ABOUT THIS EXERCISE ▸ Your answer should consist of every line in the records that holds "target".

DATASET RECORDS ▸
******************************
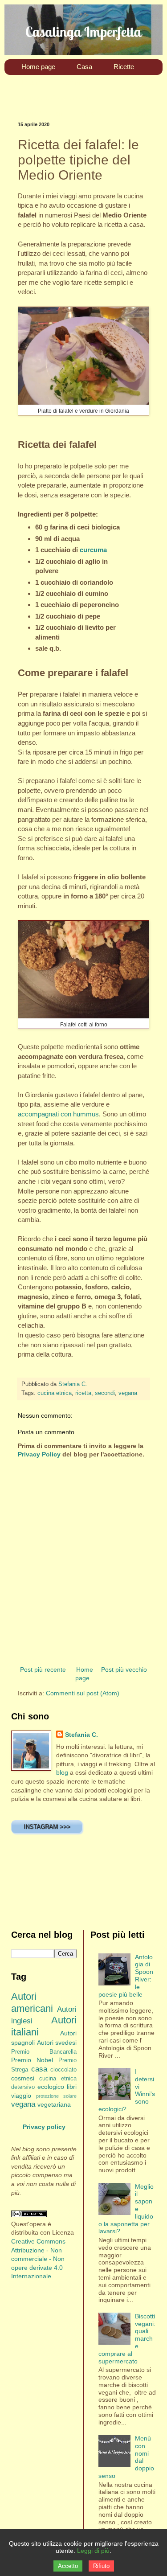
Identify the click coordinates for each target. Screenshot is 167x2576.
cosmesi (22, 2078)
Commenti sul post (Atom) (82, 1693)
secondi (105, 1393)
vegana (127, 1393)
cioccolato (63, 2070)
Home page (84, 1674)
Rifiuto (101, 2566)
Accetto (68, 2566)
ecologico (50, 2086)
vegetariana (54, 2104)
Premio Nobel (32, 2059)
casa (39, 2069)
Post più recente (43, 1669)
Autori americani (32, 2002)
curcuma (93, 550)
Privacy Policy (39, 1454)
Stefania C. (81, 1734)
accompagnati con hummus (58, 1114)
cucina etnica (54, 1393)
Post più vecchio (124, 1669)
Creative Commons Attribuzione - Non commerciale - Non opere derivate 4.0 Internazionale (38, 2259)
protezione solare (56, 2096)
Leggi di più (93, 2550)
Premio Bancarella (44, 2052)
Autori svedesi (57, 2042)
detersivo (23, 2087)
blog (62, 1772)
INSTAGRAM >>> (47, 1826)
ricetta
******************************
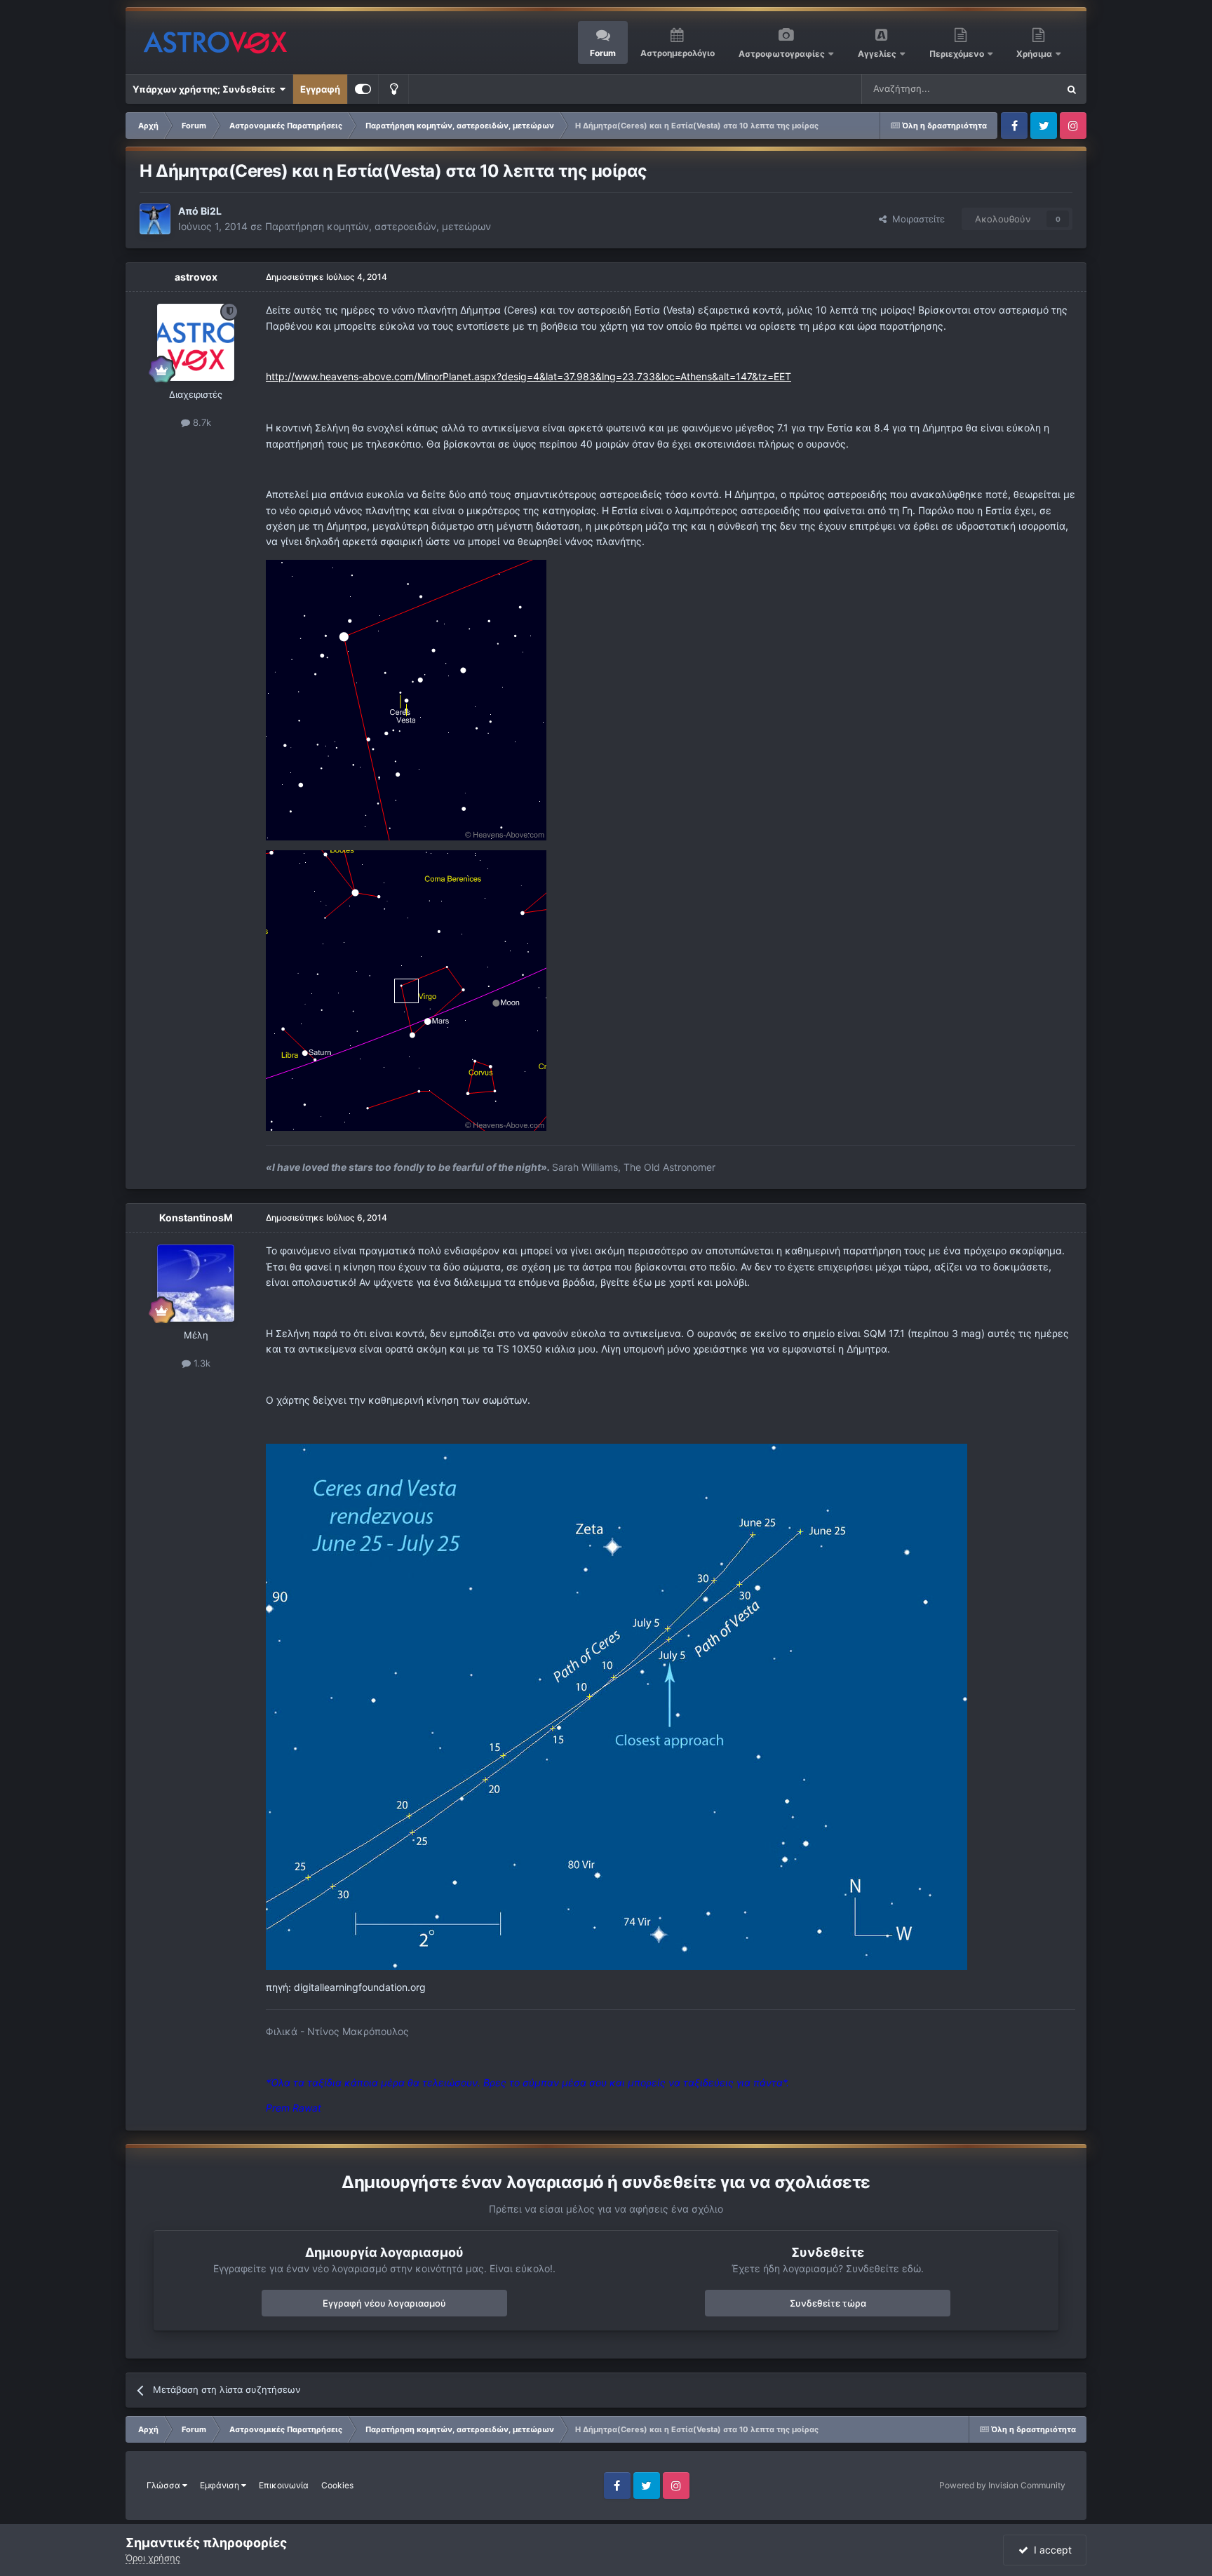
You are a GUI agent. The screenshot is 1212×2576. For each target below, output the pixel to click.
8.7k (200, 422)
******************************
WRITTEN REPLY ▸
Identify the click coordinates for each target. Screenshot is 167x2576.
You are a GUI agent. The screenshot is 1212×2576. For each target below, output the pixel to click.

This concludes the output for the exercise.